[Excerpted passage Boundary: Start]

COVID19’s effect on airport traffic: A Data Analysis in R
Download the data from here.
Load your data (csv format)
data = read.csv("location/filename.csv")
Exploration of Data
Observing the data
head(data)
tail(data)
Variable Types
str(data)
Understanding the Data
Important Variables
Numerical Variables
- PercentOfBaseline
Categorical Variables
- Date
- AirportName
- Centroid (of airports)
- City
- State
- Country
- Geography (of countries)
Comments
- This is time-series data.
- The centroid and geography will be only helpful if we want to visualize the data on the world map.
- Country → State → City → AirportName are factor variables inside the next one.
Focus
- Data Visualization is the main focus of the project.
- Due to the structure of Country → State → City → AirportName, the best way to visualize it in an app with dropdown options. (R Shiny App, Tableau, Power BI, etc.)
- Analyze each of the individual time series and forecast for the next “n” number of days.
- Data visualization of categorical variables and their relationship is not important, because they are interrelated and give no valuable insight.
Exploratory Data Analysis
Univariate (Kernel Density of PercentOfBaseline)
library(ggplot2)
ggplot(data, aes(x = PercentOfBaseline, fill = "red"))+geom_density(alpha = 0.2)
Exercise: Plot individual kernel density of each factor of Country, State, City, and AirportName.
Bivariate
Numerical vs Categorical
- PercentofBaseline vs Country
ggplot(data, aes(x = PercentOfBaseline, fill = Country))+geom_density(alpha = 0.2)
Observations:
- All the countries are behaving like normal mixtures with multiple modes.
- Australia has two distinct modes of normal mixtures. (Why?)
- Canada has a higher PercentOfBaseline than most of the other countries.
Exercise: Plot and compare kernel density of PercentOfBaseline of factors of Country, State, City, and AirportName.
- PercentofBaseline vs Date (Time Series)
ggplot(data, aes(x =Date, y = PercentOfBaseline, group = Country, colour = Country)) + geom_line() +facet_wrap(~ Country)
Observations:
- Except for Australia, the other countries have an increasing trend.
- Australia has two distinct modes of normal mixtures because, over time, the PercentOfBaseline has a major shift.
Exercise: Plot and compare the time series of PercentofBaseline of Country, State, City, and AirportName.
Time Series Forecast
Time Series is a specific data structure in R.
We have to convert data into time series data structures to apply time series algorithms.
Chile Data
library(dplyr)
data_chile = data %>% filter(Country == "Chile")
chile = data_chile[,c(2,5)]
head(chile)

[Excerpted passage Boundary: End]

_Work order 1_
Repeat the part of the airport traffic analysis that begins at the words "Exercise: Plot individual" and stops after "geom_line() +facet_wrap(~ Country)".
_Work order 2_
Answer these questions about the airport traffic analysis:
(a) Which variable is listed as the only numerical variable?
(b) Which country is observed to have a higher PercentOfBaseline than most of the other countries?
(c) What reason is given for Australia having two distinct modes of normal mixtures?
_Work order 3_
Summarize the airport traffic analysis in two sentences.

[Supplied data Boundary: Start]

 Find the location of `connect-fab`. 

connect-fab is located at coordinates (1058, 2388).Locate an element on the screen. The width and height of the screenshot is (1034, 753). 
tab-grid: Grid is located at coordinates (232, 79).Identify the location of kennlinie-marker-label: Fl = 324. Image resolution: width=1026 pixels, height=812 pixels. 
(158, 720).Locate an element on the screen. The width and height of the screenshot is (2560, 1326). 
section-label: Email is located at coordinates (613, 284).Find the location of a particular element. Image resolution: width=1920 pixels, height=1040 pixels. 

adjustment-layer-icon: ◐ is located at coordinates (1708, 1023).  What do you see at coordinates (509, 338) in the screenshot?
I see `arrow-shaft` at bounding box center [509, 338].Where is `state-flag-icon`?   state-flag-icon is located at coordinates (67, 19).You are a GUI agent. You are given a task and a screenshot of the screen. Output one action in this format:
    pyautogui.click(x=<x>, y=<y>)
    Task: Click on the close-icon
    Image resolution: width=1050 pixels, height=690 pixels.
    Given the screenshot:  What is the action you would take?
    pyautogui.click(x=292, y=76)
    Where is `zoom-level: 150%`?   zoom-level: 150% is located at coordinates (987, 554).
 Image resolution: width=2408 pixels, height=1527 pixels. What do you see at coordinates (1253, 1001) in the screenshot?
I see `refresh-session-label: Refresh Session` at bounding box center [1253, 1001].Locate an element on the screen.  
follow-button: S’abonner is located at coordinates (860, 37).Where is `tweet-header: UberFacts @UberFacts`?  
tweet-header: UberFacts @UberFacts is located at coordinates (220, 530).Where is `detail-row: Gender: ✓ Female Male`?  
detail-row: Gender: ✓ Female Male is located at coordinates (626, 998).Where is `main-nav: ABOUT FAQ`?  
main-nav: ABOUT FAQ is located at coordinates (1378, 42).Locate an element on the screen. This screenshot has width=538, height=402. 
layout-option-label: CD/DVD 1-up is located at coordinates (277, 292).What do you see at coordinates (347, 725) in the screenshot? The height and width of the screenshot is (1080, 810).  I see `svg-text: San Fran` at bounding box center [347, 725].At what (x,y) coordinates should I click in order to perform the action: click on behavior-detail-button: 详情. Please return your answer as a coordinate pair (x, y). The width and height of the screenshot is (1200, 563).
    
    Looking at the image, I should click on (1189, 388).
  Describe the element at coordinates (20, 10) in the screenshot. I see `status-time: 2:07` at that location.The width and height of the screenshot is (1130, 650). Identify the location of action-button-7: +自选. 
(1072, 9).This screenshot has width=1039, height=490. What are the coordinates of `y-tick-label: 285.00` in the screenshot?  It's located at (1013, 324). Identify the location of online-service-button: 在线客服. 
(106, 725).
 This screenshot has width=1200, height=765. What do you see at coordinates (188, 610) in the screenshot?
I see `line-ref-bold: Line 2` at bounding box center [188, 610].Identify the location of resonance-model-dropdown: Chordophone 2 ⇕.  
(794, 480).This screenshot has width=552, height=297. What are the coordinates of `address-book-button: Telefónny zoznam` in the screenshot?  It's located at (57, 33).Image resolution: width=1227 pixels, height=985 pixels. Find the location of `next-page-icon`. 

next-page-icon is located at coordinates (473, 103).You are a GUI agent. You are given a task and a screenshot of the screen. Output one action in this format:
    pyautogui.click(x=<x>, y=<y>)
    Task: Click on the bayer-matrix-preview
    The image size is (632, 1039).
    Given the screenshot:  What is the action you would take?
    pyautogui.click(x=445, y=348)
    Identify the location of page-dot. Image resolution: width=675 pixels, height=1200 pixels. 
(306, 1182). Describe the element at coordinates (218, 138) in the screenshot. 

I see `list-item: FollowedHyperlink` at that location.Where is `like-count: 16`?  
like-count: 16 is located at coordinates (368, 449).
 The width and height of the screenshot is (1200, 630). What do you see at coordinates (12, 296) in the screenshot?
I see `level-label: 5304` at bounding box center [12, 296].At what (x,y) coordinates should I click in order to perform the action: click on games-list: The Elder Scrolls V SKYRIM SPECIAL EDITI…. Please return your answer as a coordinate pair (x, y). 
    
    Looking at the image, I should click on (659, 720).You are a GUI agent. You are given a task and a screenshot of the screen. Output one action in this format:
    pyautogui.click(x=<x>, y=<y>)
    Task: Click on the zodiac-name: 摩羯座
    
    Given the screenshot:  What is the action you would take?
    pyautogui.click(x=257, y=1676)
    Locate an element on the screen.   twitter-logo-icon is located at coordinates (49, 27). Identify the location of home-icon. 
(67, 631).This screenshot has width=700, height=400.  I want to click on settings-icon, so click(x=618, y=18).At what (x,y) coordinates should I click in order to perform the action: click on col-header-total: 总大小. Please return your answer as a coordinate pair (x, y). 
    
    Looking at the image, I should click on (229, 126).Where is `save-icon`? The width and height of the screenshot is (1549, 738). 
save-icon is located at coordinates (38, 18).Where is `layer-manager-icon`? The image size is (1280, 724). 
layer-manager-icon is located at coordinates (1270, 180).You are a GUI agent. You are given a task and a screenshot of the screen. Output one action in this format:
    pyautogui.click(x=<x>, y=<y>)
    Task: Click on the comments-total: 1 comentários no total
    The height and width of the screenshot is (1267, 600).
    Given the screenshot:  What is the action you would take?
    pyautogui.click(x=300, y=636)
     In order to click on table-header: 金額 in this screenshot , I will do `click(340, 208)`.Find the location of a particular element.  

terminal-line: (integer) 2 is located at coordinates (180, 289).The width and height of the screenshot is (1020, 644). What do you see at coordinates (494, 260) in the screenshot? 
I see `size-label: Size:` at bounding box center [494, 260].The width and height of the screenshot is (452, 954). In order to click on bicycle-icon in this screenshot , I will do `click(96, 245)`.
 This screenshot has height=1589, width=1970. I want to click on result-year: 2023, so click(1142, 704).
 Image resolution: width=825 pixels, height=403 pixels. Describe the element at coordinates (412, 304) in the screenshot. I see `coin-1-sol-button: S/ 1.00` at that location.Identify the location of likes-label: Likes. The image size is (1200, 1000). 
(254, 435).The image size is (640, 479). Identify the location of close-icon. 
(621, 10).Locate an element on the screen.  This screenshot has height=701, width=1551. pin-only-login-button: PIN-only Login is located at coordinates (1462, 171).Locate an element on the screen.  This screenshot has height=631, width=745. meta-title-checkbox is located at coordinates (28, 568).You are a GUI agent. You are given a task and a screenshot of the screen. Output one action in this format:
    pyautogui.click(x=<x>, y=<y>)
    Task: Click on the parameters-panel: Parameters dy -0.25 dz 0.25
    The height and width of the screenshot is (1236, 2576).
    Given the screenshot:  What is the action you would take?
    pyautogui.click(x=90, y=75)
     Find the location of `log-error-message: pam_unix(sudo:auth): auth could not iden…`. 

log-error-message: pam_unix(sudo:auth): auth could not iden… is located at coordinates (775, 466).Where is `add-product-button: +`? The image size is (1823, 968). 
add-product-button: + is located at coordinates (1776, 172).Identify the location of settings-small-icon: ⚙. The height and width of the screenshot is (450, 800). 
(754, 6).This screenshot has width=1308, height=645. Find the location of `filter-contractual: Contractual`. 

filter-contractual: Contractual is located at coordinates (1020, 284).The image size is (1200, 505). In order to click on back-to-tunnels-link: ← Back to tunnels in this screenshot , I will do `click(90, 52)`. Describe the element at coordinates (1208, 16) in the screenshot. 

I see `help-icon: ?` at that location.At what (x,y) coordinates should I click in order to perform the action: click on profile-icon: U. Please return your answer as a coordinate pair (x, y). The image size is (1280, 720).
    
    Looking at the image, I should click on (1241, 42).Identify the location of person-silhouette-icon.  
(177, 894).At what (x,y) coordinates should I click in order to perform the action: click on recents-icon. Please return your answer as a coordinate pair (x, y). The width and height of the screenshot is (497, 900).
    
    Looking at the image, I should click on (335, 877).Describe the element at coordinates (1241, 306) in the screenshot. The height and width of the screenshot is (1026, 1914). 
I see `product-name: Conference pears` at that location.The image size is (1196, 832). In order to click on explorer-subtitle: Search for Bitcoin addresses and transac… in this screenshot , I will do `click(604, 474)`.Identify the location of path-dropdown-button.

[Supplied data Boundary: End]

_Task solution 1_
Exercise: Plot individual kernel density of each factor of Country, State, City, and AirportName.
Bivariate
Numerical vs Categorical
- PercentofBaseline vs Country
ggplot(data, aes(x = PercentOfBaseline, fill = Country))+geom_density(alpha = 0.2)
Observations:
- All the countries are behaving like normal mixtures with multiple modes.
- Australia has two distinct modes of normal mixtures. (Why?)
- Canada has a higher PercentOfBaseline than most of the other countries.
Exercise: Plot and compare kernel density of PercentOfBaseline of factors of Country, State, City, and AirportName.
- PercentofBaseline vs Date (Time Series)
ggplot(data, aes(x =Date, y = PercentOfBaseline, group = Country, colour = Country)) + geom_line() +facet_wrap(~ Country)

_Task solution 2_
(a) PercentOfBaseline
(b) Canada
(c) Over time, the PercentOfBaseline has a major shift.

_Task solution 3_
The analysis loads a CSV of time-series airport traffic data in R, treating PercentOfBaseline as its numerical variable and fields such as Date, Country, State, City and AirportName as categorical, with data visualization as the project's main focus. Density and line plots by country show that every country behaves like a normal mixture with multiple modes and that all except Australia have an increasing trend, with Australia's two modes caused by a major shift in PercentOfBaseline over time.